After two weeks of driving a tiny 4 cylinder stick shift over rocky, bumpy, ill maintained roads, it was like being transported into a Hawaiian spa as I pulled the minivan out of the parking space, gliding on a cloud. As we drove home it felt like I was driving a Mercedes. We floated along, air conditioning humming, the kids silently watching a video, my own music playing through the speakers.
If this is American decadence, sign me up.
7. Friends
Yeah, it’s cornball, but I missed my friends.

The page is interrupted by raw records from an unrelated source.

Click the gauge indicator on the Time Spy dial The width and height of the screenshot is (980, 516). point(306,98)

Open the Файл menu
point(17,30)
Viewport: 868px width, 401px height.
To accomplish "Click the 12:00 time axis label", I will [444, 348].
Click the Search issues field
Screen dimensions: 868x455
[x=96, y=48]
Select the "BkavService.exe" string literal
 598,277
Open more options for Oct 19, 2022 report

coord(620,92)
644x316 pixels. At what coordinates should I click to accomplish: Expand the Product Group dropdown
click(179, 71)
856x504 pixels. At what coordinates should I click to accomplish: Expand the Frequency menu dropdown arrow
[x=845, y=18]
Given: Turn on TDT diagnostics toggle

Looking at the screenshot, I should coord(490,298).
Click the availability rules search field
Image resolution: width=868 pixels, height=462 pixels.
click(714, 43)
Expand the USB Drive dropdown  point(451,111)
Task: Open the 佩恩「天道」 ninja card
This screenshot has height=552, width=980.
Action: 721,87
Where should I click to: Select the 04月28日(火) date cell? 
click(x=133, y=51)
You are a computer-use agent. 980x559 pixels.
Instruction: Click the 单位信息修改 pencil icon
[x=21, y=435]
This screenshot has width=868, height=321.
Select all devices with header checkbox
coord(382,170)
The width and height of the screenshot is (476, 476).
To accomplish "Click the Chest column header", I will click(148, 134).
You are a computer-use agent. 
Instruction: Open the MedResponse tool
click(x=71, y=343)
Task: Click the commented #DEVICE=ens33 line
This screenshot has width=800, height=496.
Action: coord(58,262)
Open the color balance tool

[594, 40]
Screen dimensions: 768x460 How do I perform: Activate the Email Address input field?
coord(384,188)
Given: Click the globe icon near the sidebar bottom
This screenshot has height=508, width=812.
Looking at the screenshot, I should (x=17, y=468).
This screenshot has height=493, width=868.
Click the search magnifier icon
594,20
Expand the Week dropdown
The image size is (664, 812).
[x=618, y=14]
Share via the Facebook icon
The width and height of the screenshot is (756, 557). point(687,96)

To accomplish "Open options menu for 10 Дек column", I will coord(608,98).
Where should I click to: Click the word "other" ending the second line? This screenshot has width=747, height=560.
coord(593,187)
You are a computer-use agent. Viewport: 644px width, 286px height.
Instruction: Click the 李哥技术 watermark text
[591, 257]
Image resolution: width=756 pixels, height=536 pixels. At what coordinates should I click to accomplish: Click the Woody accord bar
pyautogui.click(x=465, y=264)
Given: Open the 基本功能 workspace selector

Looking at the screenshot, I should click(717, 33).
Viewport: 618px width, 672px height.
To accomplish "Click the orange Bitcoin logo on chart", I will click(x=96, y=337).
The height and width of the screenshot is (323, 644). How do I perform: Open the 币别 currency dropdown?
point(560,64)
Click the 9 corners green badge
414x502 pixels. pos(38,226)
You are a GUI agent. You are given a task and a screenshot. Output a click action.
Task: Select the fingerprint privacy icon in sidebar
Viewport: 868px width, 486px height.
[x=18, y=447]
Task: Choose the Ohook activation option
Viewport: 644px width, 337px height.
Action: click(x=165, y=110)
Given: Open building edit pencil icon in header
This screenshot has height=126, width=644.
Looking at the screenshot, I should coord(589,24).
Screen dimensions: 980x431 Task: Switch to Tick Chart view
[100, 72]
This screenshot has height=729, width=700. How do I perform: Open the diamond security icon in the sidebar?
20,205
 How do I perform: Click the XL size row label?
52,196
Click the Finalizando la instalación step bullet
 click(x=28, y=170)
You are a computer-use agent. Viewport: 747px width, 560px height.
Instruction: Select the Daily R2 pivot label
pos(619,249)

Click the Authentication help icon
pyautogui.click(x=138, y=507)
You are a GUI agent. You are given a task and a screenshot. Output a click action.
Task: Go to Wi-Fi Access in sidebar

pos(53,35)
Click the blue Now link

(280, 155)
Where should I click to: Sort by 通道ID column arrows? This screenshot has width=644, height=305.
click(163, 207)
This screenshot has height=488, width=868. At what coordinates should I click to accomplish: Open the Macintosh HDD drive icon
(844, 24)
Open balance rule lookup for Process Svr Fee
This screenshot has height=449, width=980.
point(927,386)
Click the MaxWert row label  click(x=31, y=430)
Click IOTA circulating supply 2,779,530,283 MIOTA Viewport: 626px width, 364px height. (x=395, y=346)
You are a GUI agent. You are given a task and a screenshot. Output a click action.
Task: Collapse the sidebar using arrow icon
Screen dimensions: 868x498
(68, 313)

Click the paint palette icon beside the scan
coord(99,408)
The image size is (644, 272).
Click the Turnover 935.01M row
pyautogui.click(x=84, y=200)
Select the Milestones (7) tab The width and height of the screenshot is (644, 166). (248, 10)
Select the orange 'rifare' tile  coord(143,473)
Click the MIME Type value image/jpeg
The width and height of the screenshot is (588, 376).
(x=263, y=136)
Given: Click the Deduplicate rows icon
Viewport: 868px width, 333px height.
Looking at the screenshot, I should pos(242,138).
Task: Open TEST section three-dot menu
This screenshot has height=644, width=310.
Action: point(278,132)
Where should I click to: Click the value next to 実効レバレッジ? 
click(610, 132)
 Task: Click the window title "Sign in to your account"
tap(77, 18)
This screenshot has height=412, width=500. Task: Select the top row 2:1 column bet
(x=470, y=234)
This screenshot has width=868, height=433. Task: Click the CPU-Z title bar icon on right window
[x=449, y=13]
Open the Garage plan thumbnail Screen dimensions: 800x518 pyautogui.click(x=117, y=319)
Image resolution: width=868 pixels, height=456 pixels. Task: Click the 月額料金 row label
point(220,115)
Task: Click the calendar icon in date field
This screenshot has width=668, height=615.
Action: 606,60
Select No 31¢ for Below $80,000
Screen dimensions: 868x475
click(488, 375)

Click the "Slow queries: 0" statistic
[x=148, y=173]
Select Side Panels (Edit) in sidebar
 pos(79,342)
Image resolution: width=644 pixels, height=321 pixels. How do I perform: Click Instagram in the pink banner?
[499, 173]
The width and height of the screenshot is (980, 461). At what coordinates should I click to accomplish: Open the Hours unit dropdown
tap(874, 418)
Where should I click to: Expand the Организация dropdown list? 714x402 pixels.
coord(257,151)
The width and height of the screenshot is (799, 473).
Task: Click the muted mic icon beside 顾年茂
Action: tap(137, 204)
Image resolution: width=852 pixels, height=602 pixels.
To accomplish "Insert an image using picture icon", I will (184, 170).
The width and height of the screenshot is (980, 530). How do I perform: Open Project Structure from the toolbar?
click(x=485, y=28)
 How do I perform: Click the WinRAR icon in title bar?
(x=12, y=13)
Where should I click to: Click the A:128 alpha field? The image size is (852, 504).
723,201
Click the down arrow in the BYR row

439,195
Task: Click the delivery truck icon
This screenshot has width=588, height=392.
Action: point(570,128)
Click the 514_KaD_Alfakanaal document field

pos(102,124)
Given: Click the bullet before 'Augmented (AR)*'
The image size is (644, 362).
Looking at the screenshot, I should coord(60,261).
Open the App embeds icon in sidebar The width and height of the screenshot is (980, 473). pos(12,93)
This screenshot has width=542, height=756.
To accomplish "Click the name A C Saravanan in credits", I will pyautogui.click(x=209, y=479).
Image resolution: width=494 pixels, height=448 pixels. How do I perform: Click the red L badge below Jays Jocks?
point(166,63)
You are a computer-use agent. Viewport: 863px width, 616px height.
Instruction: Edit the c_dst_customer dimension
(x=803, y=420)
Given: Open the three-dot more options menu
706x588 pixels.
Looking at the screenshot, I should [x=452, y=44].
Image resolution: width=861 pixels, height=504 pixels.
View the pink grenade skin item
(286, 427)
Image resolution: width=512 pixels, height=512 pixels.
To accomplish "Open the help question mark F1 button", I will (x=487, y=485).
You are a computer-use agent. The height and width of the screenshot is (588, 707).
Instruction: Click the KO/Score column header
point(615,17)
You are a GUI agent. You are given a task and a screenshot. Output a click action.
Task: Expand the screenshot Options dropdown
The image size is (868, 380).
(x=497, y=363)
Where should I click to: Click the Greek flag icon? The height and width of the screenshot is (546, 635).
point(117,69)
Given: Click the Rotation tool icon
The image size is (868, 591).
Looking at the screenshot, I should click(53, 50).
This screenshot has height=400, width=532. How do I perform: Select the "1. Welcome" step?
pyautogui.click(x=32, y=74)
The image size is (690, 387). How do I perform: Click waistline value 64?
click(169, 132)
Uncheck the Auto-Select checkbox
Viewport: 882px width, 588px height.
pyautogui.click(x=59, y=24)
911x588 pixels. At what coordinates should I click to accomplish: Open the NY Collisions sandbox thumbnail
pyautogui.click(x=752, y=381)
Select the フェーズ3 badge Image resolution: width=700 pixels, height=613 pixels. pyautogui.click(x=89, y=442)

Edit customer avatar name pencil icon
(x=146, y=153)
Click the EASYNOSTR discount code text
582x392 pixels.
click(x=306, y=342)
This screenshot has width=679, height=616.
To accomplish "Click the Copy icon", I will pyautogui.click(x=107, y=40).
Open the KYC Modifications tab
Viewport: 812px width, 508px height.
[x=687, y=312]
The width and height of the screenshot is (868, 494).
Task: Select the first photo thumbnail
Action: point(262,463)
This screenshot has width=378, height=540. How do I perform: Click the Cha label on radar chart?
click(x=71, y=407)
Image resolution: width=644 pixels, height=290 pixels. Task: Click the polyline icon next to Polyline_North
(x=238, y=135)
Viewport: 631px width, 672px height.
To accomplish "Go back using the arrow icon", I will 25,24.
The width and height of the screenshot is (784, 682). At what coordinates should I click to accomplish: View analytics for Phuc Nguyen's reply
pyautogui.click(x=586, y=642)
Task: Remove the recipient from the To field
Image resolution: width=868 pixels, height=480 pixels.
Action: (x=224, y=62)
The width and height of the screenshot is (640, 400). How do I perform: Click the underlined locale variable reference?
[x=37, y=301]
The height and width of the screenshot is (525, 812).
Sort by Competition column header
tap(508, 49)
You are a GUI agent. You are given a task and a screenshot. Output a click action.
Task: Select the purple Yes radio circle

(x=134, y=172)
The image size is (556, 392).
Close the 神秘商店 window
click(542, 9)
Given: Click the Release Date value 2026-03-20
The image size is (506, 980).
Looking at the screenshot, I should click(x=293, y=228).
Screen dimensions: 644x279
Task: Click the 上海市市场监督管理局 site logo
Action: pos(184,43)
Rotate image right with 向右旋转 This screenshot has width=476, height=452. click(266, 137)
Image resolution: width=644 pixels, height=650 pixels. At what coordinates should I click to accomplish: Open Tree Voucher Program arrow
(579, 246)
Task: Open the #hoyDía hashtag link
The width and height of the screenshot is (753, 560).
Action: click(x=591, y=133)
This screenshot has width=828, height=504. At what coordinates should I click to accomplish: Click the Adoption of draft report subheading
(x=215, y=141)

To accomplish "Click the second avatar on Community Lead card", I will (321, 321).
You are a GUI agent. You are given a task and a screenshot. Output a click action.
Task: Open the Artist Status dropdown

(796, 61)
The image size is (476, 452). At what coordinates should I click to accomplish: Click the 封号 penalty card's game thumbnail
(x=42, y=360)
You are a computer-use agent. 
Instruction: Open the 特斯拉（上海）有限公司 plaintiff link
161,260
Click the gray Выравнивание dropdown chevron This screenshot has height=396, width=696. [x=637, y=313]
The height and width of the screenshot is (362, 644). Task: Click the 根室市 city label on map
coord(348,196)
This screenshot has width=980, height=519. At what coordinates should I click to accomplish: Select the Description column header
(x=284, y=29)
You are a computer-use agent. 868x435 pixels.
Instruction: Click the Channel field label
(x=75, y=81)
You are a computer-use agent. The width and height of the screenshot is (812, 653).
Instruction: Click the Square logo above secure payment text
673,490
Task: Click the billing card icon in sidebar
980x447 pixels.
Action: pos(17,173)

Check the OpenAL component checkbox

Most of them are relatively nice people who I enjoy hanging out with, so it was nice to be back around them.
Except for the ones who don’t read my blog.
They are dead to me.
8. Decent TV
I know, I know, we Americans are such terrible people. We love terrible things, like TV and guns and deep fried oreos.
Why don’t we just read a book?
I don’t know. And as much as I like to read, I do enjoy some good TV…. and that is not something the Irish have.
The Irish have four channels. One shows old American TV shows in Gaelic,
“Slainte Matlock!”
One shows weird produced locally stuff with the production values of a high school media center and with topics like “The World’s Oldest Mums.”
The other channel shows British shows, but not the good stuff, and the other one shows American movies and TV shows from a few years ago.
“Later tonight: the premiere of Lethal Weapon 3! But first, Locke finally discovers what’s in the hatch on the season finale of Lost!”
9. Meals not accompanied by potatoes
So, a hundred and fifty years ago, or so, all the potatoes got the “blight” and died. (No one ever says what “the blight” was, it’s just mentioned in a whisper, as if it’s too terrible to say out loud – the potato disease that must not be named) and all the Irish moved to Boston.
It was very sad.
I half expected the Irish to be angry at the potato. I mean 2 million people either died or left the country. I thought, perhaps, the potato would be verboten.
Boy was I wrong. I don’t think I had a single meal that didn’t have a potato in it.
Steaks came with French fries, ground beef had mashed potatoes on top, Chips were ubiquitous and in flavors that seemed questionable (Buffalo?).
Now, don’t get me wrong, I love potatoes, in just about any form you can concoct, but after two weeks, I wanted a stalk of broccoli more than I’ve ever wanted one in my life.
It just got to be too much. What have they got against the green bean? Give a carrot a chance! What about watermelon or squash? Heck, Id’ve settled for a baked sweet potato. I’m not picky.
Variety may be the spice of life, but to the Irish, a Guinness and some fries are all the variety they need.
10. My Own bed
There are pleasures big and small about coming home. But, perhaps, no pleasure is as pleasurable as sinking into your very own bed once more.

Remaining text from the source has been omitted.